もう何度となく通ったような近所の道を徘徊したり、あるいは、通ってはいたけれどもその先になにがあるかは見たことがない道を、延々とまっすぐに歩いていくのが好きだ。

いつもおなじみの自分が知っている道は、隣の駅の近くにあるあまりなじみのない道へと通じている。さらにその先には、どこに続いているのだかなんとなくしかわからないような高架道路との立体交差。

スピードが速い車やバイクならなにも思わずに過ぎ去っていくだろう景色も、歩きながらなら、自分のペースで楽しむことができる。

家から徒歩数分のところにあるローソンも、 ここの通り沿いのローソンも、外観も内装もほとんど変わらない。近所の小さいローソンは駐車場が狭いけれど、このローソンは広くてトレーラー用の駐車スペースもある。その程度。でも背景が違う。その雰囲気の違いが、とても楽しい。たった1時間ほどしか歩かなくても、発見に出会える。

まだ幼稚園にも上がらないくらいの頃、祖父とよく散歩に行った。毎日、夕方の5時から6時ごろに町内を散歩するのが祖父の日課だった。

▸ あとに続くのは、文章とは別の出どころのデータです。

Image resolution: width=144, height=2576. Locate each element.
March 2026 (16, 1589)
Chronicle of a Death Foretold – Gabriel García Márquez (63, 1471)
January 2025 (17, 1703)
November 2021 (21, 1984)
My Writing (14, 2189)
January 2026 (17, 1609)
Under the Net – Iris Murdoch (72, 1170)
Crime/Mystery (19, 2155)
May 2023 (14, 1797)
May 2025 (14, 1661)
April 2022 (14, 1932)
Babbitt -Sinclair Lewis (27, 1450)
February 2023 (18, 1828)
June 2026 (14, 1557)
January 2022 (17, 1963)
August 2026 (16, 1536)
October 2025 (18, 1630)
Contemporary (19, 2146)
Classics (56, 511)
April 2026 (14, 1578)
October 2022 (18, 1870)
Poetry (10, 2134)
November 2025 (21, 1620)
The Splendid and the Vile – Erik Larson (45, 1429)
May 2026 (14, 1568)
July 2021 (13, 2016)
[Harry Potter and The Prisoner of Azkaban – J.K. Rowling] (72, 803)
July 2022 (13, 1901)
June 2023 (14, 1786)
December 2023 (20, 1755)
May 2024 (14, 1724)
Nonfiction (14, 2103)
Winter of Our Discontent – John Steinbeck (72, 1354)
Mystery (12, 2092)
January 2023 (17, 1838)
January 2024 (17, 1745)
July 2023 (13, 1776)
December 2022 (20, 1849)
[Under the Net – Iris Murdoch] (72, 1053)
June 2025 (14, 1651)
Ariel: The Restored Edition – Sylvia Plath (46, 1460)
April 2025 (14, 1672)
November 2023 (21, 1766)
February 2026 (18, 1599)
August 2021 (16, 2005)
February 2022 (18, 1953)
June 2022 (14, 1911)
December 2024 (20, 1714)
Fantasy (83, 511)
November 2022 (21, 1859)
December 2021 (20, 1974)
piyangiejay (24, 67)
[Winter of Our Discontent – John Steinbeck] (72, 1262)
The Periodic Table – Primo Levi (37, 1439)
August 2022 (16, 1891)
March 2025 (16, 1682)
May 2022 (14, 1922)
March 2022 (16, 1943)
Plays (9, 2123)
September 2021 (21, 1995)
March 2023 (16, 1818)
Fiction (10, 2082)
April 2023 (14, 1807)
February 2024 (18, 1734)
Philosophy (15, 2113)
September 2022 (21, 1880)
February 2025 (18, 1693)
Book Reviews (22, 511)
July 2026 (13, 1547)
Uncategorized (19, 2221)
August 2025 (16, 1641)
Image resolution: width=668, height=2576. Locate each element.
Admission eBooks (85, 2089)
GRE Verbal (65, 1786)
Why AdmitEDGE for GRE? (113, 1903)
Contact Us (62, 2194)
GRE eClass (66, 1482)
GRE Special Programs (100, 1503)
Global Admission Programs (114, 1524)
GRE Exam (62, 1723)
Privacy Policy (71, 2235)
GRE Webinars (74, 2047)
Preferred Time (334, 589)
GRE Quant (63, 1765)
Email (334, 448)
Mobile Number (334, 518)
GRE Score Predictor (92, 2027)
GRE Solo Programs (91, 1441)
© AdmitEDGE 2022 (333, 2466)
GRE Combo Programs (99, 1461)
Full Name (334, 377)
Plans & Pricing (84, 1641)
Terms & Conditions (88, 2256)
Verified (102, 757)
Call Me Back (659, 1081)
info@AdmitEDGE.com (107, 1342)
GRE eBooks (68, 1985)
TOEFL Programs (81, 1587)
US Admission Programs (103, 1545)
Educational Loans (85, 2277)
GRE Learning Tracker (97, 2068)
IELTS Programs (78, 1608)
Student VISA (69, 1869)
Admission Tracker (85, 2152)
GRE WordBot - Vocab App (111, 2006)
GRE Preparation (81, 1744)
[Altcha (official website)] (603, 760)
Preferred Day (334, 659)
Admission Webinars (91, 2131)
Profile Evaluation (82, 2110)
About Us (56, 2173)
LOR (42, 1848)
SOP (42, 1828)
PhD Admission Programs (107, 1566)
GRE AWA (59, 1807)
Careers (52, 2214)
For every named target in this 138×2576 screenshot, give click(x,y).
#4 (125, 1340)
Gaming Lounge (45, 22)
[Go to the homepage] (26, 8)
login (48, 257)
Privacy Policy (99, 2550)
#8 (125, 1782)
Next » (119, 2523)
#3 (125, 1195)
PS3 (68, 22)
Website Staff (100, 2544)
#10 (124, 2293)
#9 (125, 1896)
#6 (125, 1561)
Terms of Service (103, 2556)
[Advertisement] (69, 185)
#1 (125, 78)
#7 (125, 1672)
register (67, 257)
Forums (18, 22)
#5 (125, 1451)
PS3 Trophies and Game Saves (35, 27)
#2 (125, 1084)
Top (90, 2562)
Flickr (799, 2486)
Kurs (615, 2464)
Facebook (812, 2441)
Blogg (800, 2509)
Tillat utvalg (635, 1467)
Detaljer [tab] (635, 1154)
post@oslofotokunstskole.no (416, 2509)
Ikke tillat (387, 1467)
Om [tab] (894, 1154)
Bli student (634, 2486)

祖父は人間嫌いとまではいかないまでも、人見知りなのかひねくれ者なのか、嫁であるところの祖母とも息子であるところの父とも娘と孫であるところの叔母さん一家とも、ほとんど会話をしなかった。

それなのに、どういうわけか自分は可愛がられていて、毎日のように散歩に誘われた。

1時間も経たずに周れてしまう町内の住宅地は、違法駐車だらけの地帯でもあった。道路脇の車たちを見ながら、「あれはカローラ」とか、「あれはエスティマ」とか、「あれはよくわからんけどハンドルが左やから外車」とか言うことが楽しみだった。ただ、それが会話になることは少なかった。祖父はほとんど、ただ相槌を打つのみだった。自分も、車の名前を羅列する以外には、特になんの雑談もしなかった。

その癖は今でも続いていて、歩きながら、「あれはワゴンR」「あれはカムリ」「あれは……………ロータス エキシージ」と、いつも心の中でつぶやいている。それが、ただ、楽しい。そんなことを聞いてくれる相手は、心の中にいればいい。こんな雑談を書けることが幸せに思えればそれでいい。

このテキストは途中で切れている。